Noble and his colleagues collected tissue samples from the blood and organs of newly departed fish and mice. The researchers then analyzed the animals’ DNA at regular intervals for two days (for the fish) and four days (for the mice), keeping tabs on the activity of 1063 different genes. They expected to find a gradual postmortem shutdown, and for some genes, they did. But 24 hours after death, hundreds of other genes were still kicking, and they kept on kicking right up to the four-day mark.
The story gets weirder. After death, other genes—ones that had lain dormant—actually turned on. Interestingly, most of these “undead” genes are associated with embryonic growth and development, and they typically switch off once an animal is born. At death, apparently, they switch back on.

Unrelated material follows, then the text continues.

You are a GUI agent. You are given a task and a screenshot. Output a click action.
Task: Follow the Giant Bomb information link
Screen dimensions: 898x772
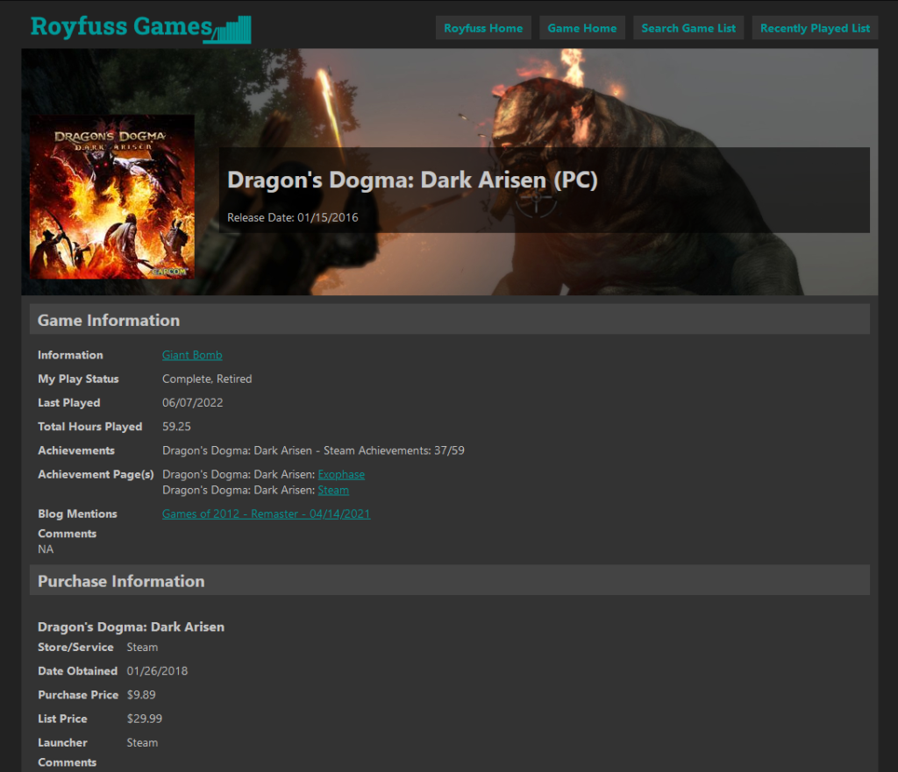(x=192, y=355)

Other members of the zombie gene cohort are associated with tumor growth, a fact that Noble says might explain why people who get organ transplants from newly-dead donors are at a higher risk for cancer.
The experiments were conducted in lab mice and fish, not people, but the researchers believe their findings have broad implications. As any true-crime podcast fan knows, current techniques for pinpointing time of death are imprecise and spotty. But Noble and his colleagues say that tracking these zombie genes could provide a far more accurate measurement, as they suggest in a second study [PDF] on bioRxiv: "The significance of this study is two-fold: selected groups of upregulated genes provide accurate prediction of postmortem time, and the successfully validated experimental design can now be used to accurately predict postmortem time in cadavers," they write.
These studies raise all kinds of questions, both scientific and philosophical. The bottom line, Noble told Science, is that “we can probably get a lot of information about life by studying death.”